The idea of the “sandwich generation”—people squeezed by financial and other pressures from both their aging parents and their children—has been with us for years. And even those without kids can feel the challenges of keeping their own goals on track while helping care for older relatives. Now those who are currently in their 30s, 40s and 50s are feeling those pressures on a scale their predecessors never knew.

Why this generation is feeling the pressure

People in their late 30s, 40s and 50s tend to share several characteristics that heighten the challenges they’re facing.

They tend not to be from large families. Born during a period of declining birth rates, the current “sandwich generation” often has comparatively few siblings with whom to share responsibilities of caring for their parents.

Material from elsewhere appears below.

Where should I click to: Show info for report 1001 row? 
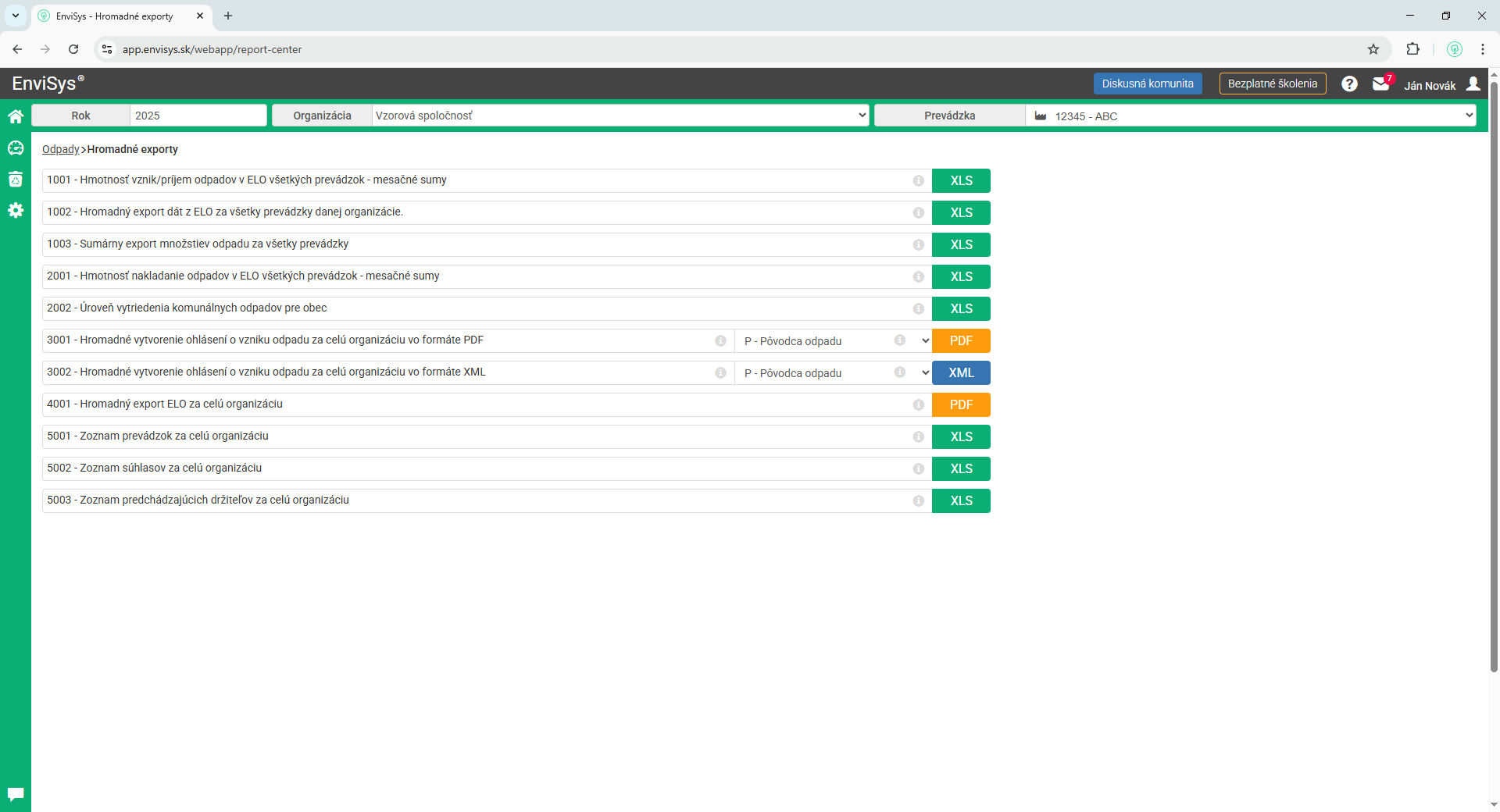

Their parents may be divorced. Divorces among Americans 50 and older more than tripled from 1990 to 2010, to 643,000.1 That means when this generation’s parents reach the age at which they’re likely to need extra care, fewer of them will have a spouse to help provide it.

They’re late starters. Many parents delayed having children until later in life than any previous generation. This leaves them facing the responsibilities and costs of child-rearing well into their 40s and even their 50s—weighing day care options for young kids as they also consider elder care options for their parents.

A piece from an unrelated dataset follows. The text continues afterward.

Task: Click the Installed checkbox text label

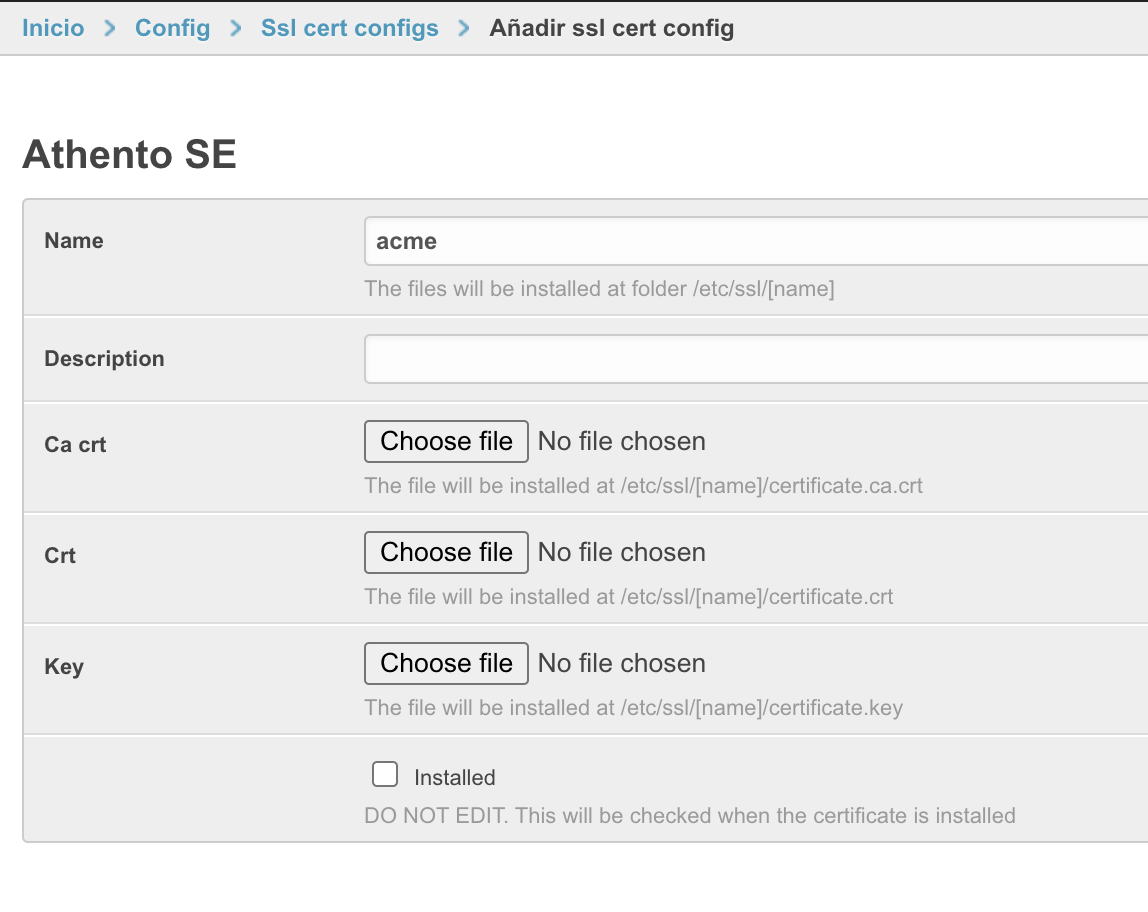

There are more single parents than in previous generations. Single parenting can add a number of financial pressures—including potentially having to cover the cost of a mortgage or rent, utilities, groceries and more with one income.

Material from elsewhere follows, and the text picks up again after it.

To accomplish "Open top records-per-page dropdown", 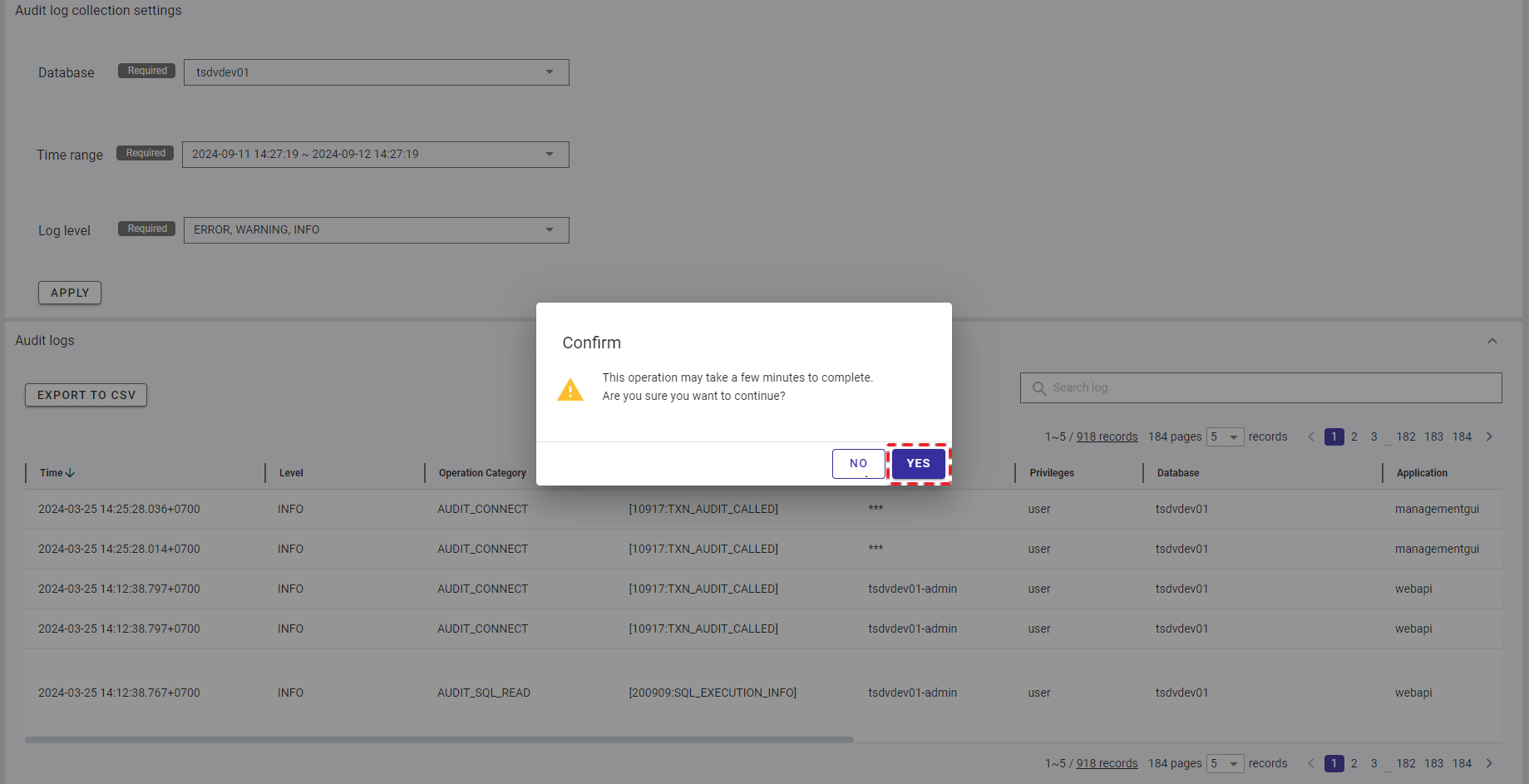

If you’re feeling pressure between your parents, your kids and the financial challenges of daily life, communication is critical. Here are some questions you should ask yourself and family members—and some approaches that may help.

1. What are your needs?

Before you sit down to figure out what kind of assistance you can provide your parents, the first step is to assess your own situation. If you can establish boundaries between what you want to do and what you’re able to do, that will help you avoid surprises later on, says Chris Vale, senior vice president, Products and Solutions, Merrill Edge. Consider these factors:

Your emergency preparedness. Do you have at least six months of living expenses set aside to tide you over if a crisis were to arise?

Your retirement. For your employer’s retirement plan, are you contributing as much as you can? Ideally, you should contribute at least enough to get the full employer match (if any), and try to save at least 10% of your salary (including company match) if you can afford it. To save additional retirement funds, you may want to consider also contributing to an IRA or Roth IRA account.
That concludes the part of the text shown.